En 1929, l’office public HBM (Habitation à bon marché) achète près d’un tiers des Prairies, divisé en cent cinquante parcelles de jardins ouvriers. A la même période apparaissent les premières constructions à l’origine du lotissement Raoul-Anthony qui prend son essor après la Seconde Guerre mondiale, avec la crise du logement. Les cabanes de jardin se transforment parfois en maisons ; les habitants prennent en charge l’aménagement du quartier, l’entretien de la voirie ou l’éclairage public. Jadis « espace lisse » du pré ou de la rivière en crue, une partie des Prairies devient alors un « espace strié » (1) de parcelles cultivées et d’habitations.
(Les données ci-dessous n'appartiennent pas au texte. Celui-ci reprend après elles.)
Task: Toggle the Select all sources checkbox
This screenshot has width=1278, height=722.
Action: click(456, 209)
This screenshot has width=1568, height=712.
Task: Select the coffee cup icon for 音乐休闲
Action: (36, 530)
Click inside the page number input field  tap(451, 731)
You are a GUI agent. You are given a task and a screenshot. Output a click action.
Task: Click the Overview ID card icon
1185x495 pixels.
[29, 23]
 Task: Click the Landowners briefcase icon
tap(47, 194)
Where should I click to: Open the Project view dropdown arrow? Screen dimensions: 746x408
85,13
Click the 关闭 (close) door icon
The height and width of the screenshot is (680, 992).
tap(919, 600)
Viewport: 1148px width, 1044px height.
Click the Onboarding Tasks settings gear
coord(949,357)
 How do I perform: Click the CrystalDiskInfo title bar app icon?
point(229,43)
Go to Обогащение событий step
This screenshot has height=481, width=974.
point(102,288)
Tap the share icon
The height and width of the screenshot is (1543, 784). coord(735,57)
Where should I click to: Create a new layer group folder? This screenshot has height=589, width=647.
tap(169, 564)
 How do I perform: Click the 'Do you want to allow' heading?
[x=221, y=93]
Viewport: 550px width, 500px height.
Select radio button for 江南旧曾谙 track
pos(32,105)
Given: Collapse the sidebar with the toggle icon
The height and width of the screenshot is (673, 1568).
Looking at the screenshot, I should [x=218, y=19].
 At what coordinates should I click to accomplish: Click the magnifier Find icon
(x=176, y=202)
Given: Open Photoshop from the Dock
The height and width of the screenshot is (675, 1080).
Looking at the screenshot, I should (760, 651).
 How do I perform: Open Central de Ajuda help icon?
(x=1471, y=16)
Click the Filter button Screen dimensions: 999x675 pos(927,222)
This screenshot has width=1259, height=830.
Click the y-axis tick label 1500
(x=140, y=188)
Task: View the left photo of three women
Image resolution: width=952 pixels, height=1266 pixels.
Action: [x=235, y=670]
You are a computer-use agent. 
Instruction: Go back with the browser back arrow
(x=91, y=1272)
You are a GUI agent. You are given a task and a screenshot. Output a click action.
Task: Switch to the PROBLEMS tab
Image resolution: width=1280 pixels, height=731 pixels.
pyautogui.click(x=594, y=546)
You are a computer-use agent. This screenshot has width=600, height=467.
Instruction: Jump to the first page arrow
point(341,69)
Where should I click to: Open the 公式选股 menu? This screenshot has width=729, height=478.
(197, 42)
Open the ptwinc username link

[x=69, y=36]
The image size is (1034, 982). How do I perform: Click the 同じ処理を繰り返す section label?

D’autres parties demeurent libres, boisées ou en friche, champ d’accueil pour les gens du voyage, simple espace vacant, terrain vague. Sur ce territoire, coexistent ainsi différents usages : habitat sédentaire ou nomade, jardin public ou privé, promenade, navigation, baignade.

 

Dès les années 1970, la municipalité semble vouloir prendre possession d’un quartier que la ville entoure désormais. Elle y projette notamment la construction d’une « pénétrante », axe routier traversant les Prairies, parallèlement à des travaux d’asséchement et de remblayage. En 1994, le projet de pénétrante est abandonné pour faire place à la création d’une zone naturelle. La Ville de Rennes rachète les jardins ouvriers à l’office public HLM en 2003 et tente d’acquérir les maisons et parcelles privées, en proposant aux habitants des sommes souvent dérisoires, alors que se précise un projet de « parc urbain ».

 

L’eau, si souvent niée ou cachée à Rennes (2), fait désormais l’objet d’un intérêt nouveau. Selon l’agence Bien aménager son environnement (Base), choisie par la municipalité pour concevoir le projet de « parc urbain », il s’agit avant tout de « reconstituer » un territoire, grâce à « l’eau, qui a façonné le site […], indomptable (3) ». La décision politique se trouve comme dissoute dans un processus naturel, ramenant les Prairies à un état originel ignorant les usages qui les ont transformées. Si l’eau est ici glorifiée, c’est que partout ailleurs on la chasse, à mesure que l’urbanisation progresse. Les Prairies Saint-Martin, « zone de compensation (4) » ? Mais quelle compensation pour les habitants, nomades ou sédentaires, contraints de quitter les lieux alors que, sur l’autre berge, on construit un « nouveau programme » d’ores et déjà annoncé comme une « réussite commerciale » ?

 

Fin 2012, les jardiniers doivent partir. Progressivement, l’espace s’ouvre, la végétation reprend ses droits, tandis que la municipalité veille au grain sur les jardins dont elle est propriétaire. Apparaissent alors, dans la friche, des tentes, des cabanes, des caravanes.
C’est à cette époque que j’ai entamé une exploration photographique des Prairies Saint-Martin. Projet spontané, comme la végétation d’une friche que je découvrais, il avait pour but de témoigner d’un lieu à part dans la ville, de son appropriation par les habitants. Ce travail a démarré par une série de portraits et de paysages. Régulièrement, j’ai garé mon fourgon aux Prairies ; on a posé devant l’appareil, on m’a confié des photographies, raconté des histoires.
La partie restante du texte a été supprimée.